Splay Trees for Data Compression
Abstract
We present applications of splay trees to two topics in data
compression. First is a variant of the move-to-front (mtf) data
compression (of Bentley,Sleator Tarjan and Wei) algorithm, where we introduce
secondary
list(s). This seems to capture higher-order correlations.
An implementation of this algorithm with
Sleator-Tarjan splay trees runs in time (provably) proportional to the
entropy of the input sequence. When tested on some telephony
data, compression ratio and run time showed significant improvements
over original mtf-algorithm, making it competitive or better than
popular programs. For stationary ergodic sources, we analyse the
compression and output distribution of the original mtf-algorithm,
which suggests why the secondary list is appropriate to introduce. We
also derive analytical upper bounds on the average codeword length in
terms of stochastic parameters of the source.

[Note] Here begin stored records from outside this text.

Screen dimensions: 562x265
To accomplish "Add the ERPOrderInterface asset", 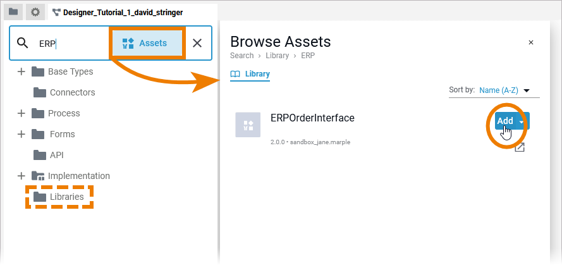I will click(x=505, y=121).
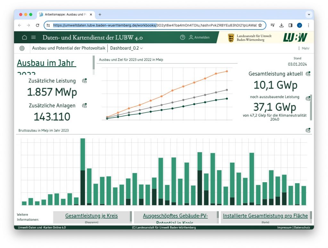
Task: Open browser downloads icon
Action: (282, 25)
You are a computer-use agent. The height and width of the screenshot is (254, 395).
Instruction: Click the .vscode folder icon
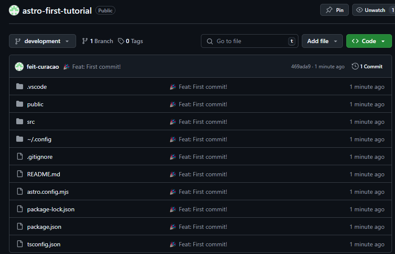coord(19,87)
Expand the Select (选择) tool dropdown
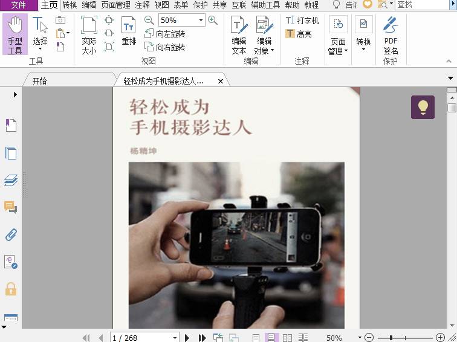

Secondly, we consider the compression (or coding) of source sequences
where the codewords are required to preserve the alphabetic order of
the source symbols. We describe the use of the semisplay tree, the
regular splay tree, and splay trees with depth three and four for this
application, and derive upper bounds on their compression efficiency.
For example, the average codeword length of the semisplay tree is is
no more than twice the source entropy plus some minor terms.